If these two plaintiffs previously had been engaged in an exceedingly profitable enterprise and in order to avoid the higher tax brackets, brought their wives, together with another, into a nominal partnership with no genuine participating interest in the wives, I could see some possible basis for an adjustment of income and a deficiency assessment; but here these parties were engaged in a new and untried venture, at ■the inception of which there was no assurance whatever that there ever would be *970any profit or tax liability.

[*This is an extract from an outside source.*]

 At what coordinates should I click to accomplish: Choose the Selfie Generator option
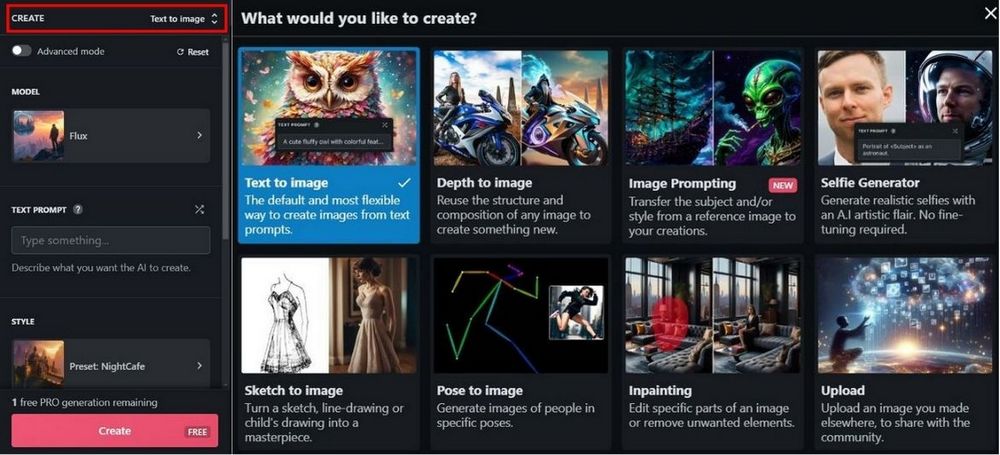point(904,145)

This, it seems to me, well illustrates the Court’s position that there could have been no purpose here, and I hold there was no such purpose, of a device for avoiding or saving taxes such as is claimed by the Government.
The adjustment of the plaintiffs’ net income by the Revenue Agent and the subsequent assessment of the deficiency by the Commissioner resulted in a tax liability in each case not warranted by the facts and became an unlawful exaction of taxes for the year in question.
It is my opinion that the partnership asserted fulfills the requirements of the law and that each of the plaintiffs is entitled to judgment for the respective amount illegally assessed and collected.
Findings and conclusions in accordance herewith may be prepared and submitted for adoption by the Court and after opportunity for objection thereto by the defendant an entry of judgment for each of the plaintiffs may be presented in accordance therewith.